Le patron était toujours là, derrière son bar : stature imposante, torchon posé sur l’épaule, visage marqué par les années et cicatrice pâle barrant son œil droit. Serphar se souvient que le jeune Marc avait beaucoup de respect pour cet homme chaleureux, malgré son apparence et sa voix rauque, le seul qui semblait éprouver un peu de compassion pour lui dans ce village infect. Petit, ton père s’est encore battu. Il est derrière, en train de décuver. Combien de fois avait-il entendu cette phrase ? Le vieux Merlin doit être mort aujourd’hui, comme beaucoup d’autres. Serphar pousse la porte et entre dans le bar. La décoration a changé et l’odeur n’est plus la même qu’autrefois, mais l’âme lourde et inquiétante du lieu est toujours bien présente. Il n’y a pas grand-monde à cette heure ; à peine entend-on au fond de la salle rire quelques jeunes installés sur les banquettes. L’atmosphère est tranquille, alors qu’elle lui paraissait sinistre auparavant. Il s’assoit au bar déserté et observe le gérant aux traits juvéniles. Derrière lui trône une vieille photo où l’on peut voir un homme robuste aux côtés d’une femme frêle et plus âgée. Cette image le fait frissonner, elle le replonge dans un passé infâme qui crispe soudainement ses muscles, dont ceux de ses mains qui se tordent sur le bar.
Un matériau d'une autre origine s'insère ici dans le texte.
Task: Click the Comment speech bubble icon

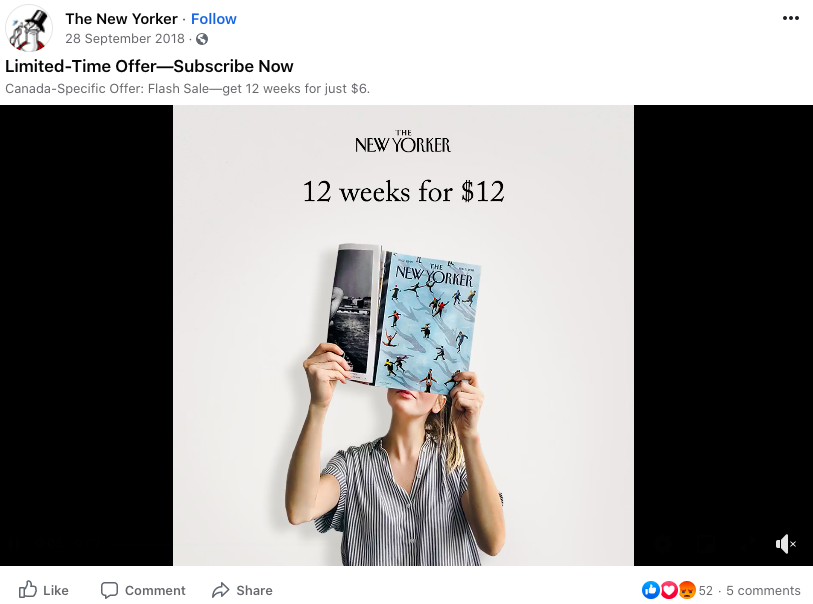Action: point(109,591)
— Monsieur, ça ne va pas ? lui lance le barman. Vous voulez un verre d’eau ?
— Non, répond Serphar après un temps d’absence. Quelque chose de plus fort. Un whisky.
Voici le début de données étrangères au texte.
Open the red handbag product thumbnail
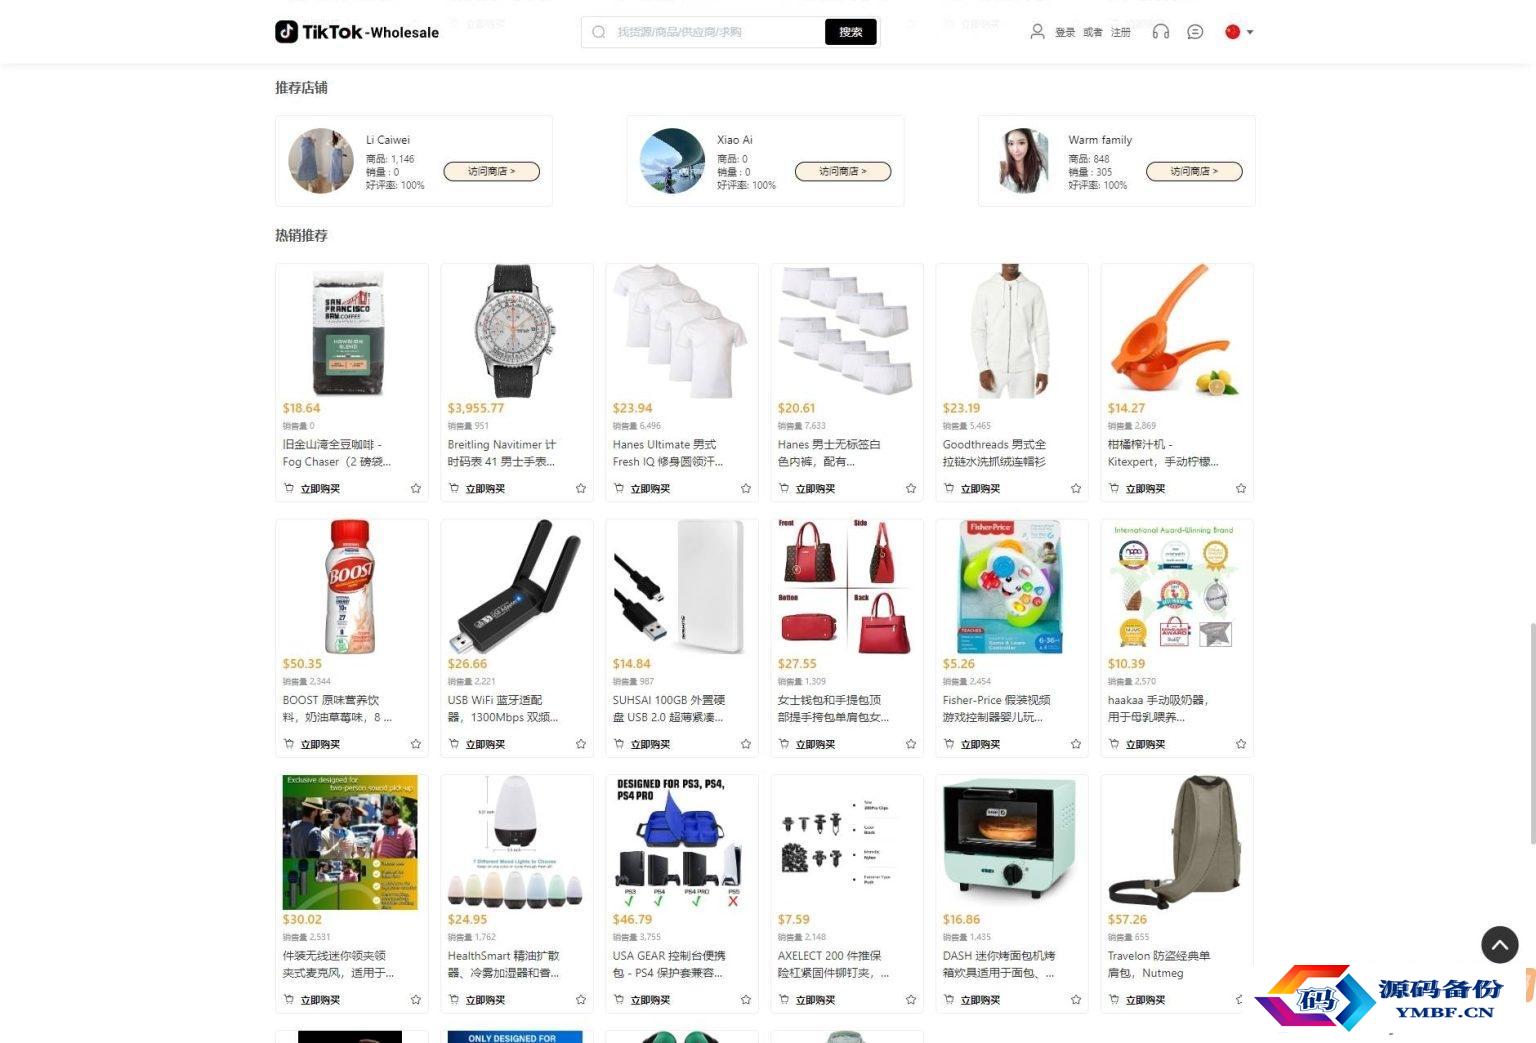The height and width of the screenshot is (1043, 1536). (x=847, y=587)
— Voilà, monsieur, dit l’homme en lui servant son verre. Vous n’êtes pas du coin, non ?
— En effet. Mais je connais bien cette ville.
— Ah bon ?
— J’y habitais quand j’étais enfant. Tout a changé depuis… sauf ce bar.
— Il appartenait à mon grand-père. C’est lui sur la photo, là derrière, avec sa mère à côté. Mais vous êtes trop jeune pour l’avoir connu…
— Vous devez avoir raison, dit Serphar en buvant son verre d’un trait. Il est encore en vie ?
— Non, il est mort il y a plus de vingt ans. Mon père a repris le bar ensuite, puis je l’ai repris à mon tour l’année dernière. Une véritable affaire de famille !
Serphar lui tend son verre vide, que le barman remplit d’un deuxième whisky, bu plus vite encore que le premier. Il lui semble distinguer quelque lueur d’appréhension dans le regard de son interlocuteur. Comme depuis toujours, les étrangers sont considérés ici avec méfiance…
— Vous voyez souvent des gens qui ne sont pas de la région ?
— Non, c’est plutôt rare. Ce sont surtout les habitués et les jeunes du coin qui viennent. Il y a bien eu ce type bizarre, il y a quelques mois…
— À quoi ressemblait-il ?
— Je ne saurais pas trop vous dire… Ce qui nous a fait rire en le voyant arriver, c’est qu’il était habillé tout en blanc, avec un genre de cape !
Maldoror, ici ! Le sang de Serphar ne fait qu’un tour : il se lève subitement et d’une main attrape le barman par le col.
— Qu’a-t-il dit ?
— Quoi ?
— Cet homme en blanc, qu’a-t-il dit ? Réponds !
— Rien, rien ! Calmez-vous !
Le visage de Serphar, déjà déformé par la colère, est affecté par une vive propagation de tissus nécrosés, assombri d’une noirceur de pourriture. Une longue lame recourbée s’extrait de sa manche pour venir se loger dans sa main gauche : il la pointe en direction du cou du jeune homme tétanisé.
— Pourquoi est-il venu ? Pourquoi ? Parle où je te tranche la gorge !
— Mon… mon père… Il voulait… voir mon père.
— Où est-il ?
— Là… là-haut, dit le jeune homme en désignant le plafond de son index levé.